- _Text excerpt_
[rev March 11, 2019]
Achieving Both Fast Finds and Fast Merges with Disjoint Set Structures
The theorem tells us how to keep the tree heights O(log(N)) if we monitor the height of
the trees. Accordingly we work with two arrays. Set is the same as in the previous implementation, and height[i] denotes the (edge) height of the tree rooted at node i.
We begin by initializing all the entries of set as set[i]=i, and all the entries of
height as height[i]=0. The operations are defined as follows.
int Find2.5 (int x)
{
/* same as Find2 */
int r=x ;
while (set[r] != r) r = set[r] ;
return r ;
}
void Merge3(int s, int t)
{
if (height[s] == height[t])
{
height[s]++ ;
set[t] = s ;
}
else
{
if ( height[s] > height[t] )
set[t] = s ;
else set[s] = t ;
}
}
In the worst case, Merge3 is Θ(1) work, and using Merge3 ensures that Find2.5 (same as Find2) does Θ(log(N)) work. Thus doing M finds and N-1 merges involves O(N+Mlog(N)) work.
We can improve Find2.5. The trick is to add "path compression" to Find2.5.
Above on the right, you see the effect of starting with the graph on the left, and doing a Find(20) operation, along with path compression. After we find the root, 6, we take the subtrees rooted at 20 and 10, and attach them directly to node 6.

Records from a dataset
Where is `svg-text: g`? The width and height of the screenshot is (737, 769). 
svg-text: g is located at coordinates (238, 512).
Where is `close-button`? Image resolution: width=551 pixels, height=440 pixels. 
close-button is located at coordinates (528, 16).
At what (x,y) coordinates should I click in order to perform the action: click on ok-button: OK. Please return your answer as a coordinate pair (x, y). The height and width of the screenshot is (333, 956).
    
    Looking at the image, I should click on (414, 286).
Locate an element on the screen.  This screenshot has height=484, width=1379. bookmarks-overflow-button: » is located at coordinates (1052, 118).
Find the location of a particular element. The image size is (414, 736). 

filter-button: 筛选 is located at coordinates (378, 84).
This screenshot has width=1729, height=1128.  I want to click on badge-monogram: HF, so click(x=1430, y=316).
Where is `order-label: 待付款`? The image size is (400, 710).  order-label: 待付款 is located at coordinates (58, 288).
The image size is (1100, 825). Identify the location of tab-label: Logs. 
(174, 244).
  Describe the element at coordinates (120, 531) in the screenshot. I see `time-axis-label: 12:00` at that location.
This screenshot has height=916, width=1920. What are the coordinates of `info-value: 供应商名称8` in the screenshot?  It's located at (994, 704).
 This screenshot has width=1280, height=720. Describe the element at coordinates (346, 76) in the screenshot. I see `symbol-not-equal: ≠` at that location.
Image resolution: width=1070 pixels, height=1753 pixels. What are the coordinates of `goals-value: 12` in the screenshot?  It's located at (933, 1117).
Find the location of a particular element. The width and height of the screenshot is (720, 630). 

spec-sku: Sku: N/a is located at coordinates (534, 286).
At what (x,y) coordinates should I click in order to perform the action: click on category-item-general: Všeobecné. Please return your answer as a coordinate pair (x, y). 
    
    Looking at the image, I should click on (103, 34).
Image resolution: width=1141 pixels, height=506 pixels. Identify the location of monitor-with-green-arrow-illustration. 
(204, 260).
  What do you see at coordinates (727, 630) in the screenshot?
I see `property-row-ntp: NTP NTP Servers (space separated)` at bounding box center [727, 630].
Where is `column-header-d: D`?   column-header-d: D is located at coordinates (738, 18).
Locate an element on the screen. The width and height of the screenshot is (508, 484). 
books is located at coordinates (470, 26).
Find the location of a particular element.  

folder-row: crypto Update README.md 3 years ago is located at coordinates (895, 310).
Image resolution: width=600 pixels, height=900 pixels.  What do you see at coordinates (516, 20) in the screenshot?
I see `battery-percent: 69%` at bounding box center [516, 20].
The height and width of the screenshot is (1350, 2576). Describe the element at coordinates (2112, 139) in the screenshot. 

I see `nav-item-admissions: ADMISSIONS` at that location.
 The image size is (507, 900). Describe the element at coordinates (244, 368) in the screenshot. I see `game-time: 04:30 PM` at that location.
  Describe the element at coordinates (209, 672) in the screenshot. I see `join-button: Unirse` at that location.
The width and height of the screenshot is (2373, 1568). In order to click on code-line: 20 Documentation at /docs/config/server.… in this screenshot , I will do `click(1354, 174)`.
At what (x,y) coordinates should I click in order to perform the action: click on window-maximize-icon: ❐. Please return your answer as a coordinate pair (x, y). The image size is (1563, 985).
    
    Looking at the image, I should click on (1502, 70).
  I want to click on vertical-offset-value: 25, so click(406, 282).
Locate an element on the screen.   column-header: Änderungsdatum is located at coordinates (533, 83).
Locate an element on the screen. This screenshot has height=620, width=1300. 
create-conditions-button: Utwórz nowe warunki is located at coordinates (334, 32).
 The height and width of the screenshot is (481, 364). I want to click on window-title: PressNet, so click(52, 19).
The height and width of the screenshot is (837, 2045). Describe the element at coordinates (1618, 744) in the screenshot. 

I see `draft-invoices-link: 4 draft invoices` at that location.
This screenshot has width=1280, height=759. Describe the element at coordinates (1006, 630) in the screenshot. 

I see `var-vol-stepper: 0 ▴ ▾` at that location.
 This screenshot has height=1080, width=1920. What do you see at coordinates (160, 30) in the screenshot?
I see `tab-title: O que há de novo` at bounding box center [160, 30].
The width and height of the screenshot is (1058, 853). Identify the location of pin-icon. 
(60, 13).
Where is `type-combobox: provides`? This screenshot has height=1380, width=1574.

- _What is required_
Write out the disjoint set text in full, word for word, from its first line to its last.

- _Your response_
[rev March 11, 2019]
Achieving Both Fast Finds and Fast Merges with Disjoint Set Structures
The theorem tells us how to keep the tree heights O(log(N)) if we monitor the height of
the trees. Accordingly we work with two arrays. Set is the same as in the previous implementation, and height[i] denotes the (edge) height of the tree rooted at node i.
We begin by initializing all the entries of set as set[i]=i, and all the entries of
height as height[i]=0. The operations are defined as follows.
int Find2.5 (int x)
{
/* same as Find2 */
int r=x ;
while (set[r] != r) r = set[r] ;
return r ;
}
void Merge3(int s, int t)
{
if (height[s] == height[t])
{
height[s]++ ;
set[t] = s ;
}
else
{
if ( height[s] > height[t] )
set[t] = s ;
else set[s] = t ;
}
}
In the worst case, Merge3 is Θ(1) work, and using Merge3 ensures that Find2.5 (same as Find2) does Θ(log(N)) work. Thus doing M finds and N-1 merges involves O(N+Mlog(N)) work.
We can improve Find2.5. The trick is to add "path compression" to Find2.5.
Above on the right, you see the effect of starting with the graph on the left, and doing a Find(20) operation, along with path compression. After we find the root, 6, we take the subtrees rooted at 20 and 10, and attach them directly to node 6.